Au plan international, d'autres pays ont aussi essayé de profiter de la transformation des contingents et licences en tarifs pour imposer des tarifs d'importation beaucoup plus élevés, relevant ainsi en pratique leur niveau de protection. Nous nous élevons contre cette pratique dans diverses instances sur le commerce international. Ce qui nous inquiète est de voir le Canada se prévaloir des dispositions de l'accord de l'Uruguay Round pour accroître la protection de ces produits aux dépens de ce qui avait été convenu dans le cadre de l'ALENA.
Question - La Coopération économique Asie-Pacifique (APEC) joue-t-elle un rôle dans la libéralisation du commerce agricole ?
M. Moos - Nous croyons que c'est le cas parce que la majorité des pays membres de l'APEC ont convenu d'y inclure l'agriculture. Cela semble indiquer que nous pouvons essayer d'accélérer la réduction des tarifs d'importation sur les produits agricoles entre les pays membres de l'APEC. Aucun accord n'a encore été atteint dans ce domaine mais cela sera un de nos objectifs. Cela peut nous demander un certain nombre d'années, mais c'est un objectif que nous pouvons poursuivre.
Question - On prévoit que les exportations agricoles américaines encore vont battre des records cette année. D'où vient cette croissance, géographiquement parlant ? À quoi peut-on l'attribuer ?

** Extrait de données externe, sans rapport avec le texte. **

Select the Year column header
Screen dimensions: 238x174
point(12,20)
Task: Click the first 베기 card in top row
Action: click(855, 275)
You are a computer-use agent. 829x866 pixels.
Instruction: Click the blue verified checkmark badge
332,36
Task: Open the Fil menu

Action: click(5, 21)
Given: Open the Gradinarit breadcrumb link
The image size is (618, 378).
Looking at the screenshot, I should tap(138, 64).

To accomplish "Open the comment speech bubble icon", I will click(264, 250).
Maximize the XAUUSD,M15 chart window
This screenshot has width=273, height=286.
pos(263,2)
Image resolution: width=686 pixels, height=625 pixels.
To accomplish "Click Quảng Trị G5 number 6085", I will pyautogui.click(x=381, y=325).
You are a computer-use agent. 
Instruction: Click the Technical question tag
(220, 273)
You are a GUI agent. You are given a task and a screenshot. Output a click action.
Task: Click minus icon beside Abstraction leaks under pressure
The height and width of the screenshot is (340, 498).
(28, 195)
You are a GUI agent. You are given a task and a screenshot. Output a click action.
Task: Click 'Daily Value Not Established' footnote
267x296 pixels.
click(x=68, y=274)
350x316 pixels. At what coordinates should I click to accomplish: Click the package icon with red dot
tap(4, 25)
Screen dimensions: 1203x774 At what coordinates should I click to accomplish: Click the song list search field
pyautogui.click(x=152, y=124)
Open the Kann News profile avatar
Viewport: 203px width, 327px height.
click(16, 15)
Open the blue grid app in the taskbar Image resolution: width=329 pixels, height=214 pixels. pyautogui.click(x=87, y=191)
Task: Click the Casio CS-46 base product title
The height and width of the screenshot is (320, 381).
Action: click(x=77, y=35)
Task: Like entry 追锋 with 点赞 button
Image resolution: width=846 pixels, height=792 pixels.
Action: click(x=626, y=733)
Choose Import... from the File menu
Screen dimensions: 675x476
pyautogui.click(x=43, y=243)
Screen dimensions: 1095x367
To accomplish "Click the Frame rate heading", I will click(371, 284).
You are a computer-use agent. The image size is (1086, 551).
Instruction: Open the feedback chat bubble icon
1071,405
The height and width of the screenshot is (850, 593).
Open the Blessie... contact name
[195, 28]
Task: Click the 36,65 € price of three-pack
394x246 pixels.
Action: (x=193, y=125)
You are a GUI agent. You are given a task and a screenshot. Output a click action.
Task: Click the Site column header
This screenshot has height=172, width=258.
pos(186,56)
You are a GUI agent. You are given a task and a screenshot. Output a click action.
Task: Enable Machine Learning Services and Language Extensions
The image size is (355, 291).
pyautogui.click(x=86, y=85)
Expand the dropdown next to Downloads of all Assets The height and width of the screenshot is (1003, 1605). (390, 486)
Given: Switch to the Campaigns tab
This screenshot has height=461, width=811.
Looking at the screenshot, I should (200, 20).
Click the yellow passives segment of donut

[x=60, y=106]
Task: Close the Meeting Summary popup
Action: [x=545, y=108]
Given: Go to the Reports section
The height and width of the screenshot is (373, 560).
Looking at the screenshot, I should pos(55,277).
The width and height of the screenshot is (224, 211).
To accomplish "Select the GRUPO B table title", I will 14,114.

M. Moos - Nous exporterons plus de 60 milliards de dollars de produits agricoles au cours de l'exercice qui a commencé le 1er octobre 1995. Cela est dû en partie à la situation de l'offre et de la demande, qui amène des prix plus élevés. Nous voyons aussi une montée de la demande des pays du Bassin du Pacifique. La croissance économique de pays comme la Chine, le Japon, la Corée et l'Indonésie continue à être forte et nous prévoyons une expansion de la demande de produits alimentaires importés. Le Japon importe plus de produits intermédiaires et à forte valeur ajoutée, plus de boeuf et de volaille, plus de fruits, de noix et de légumes. Par contre, dans les pays en développement, nous voyons une augmentation des importations de marchandises en vrac.
Question - Est-il possible que la Chine réduise ou arrête ses importations de produits agricoles des États-Unis en représailles à des sanctions américaines ?
M. Moos - Le 15 mai, les États-Unis ont annoncé les sanctions qu'ils envisageaient de prendre contre la Chine pour son refus de protéger les droits de propriété intellectuelle. Les Chinois menacent d'user de représailles si nous imposons ces sanctions. Mais cette annonce déclenche un processus qui donne au moins 30 jours aux deux pays pour négocier. Nous restons optimistes et nous pensons que le bon sens et les intérêts communs prévaudront et que nous pourrons éviter les sanctions et les représailles qui freineraient la croissance du commerce entre nos deux pays.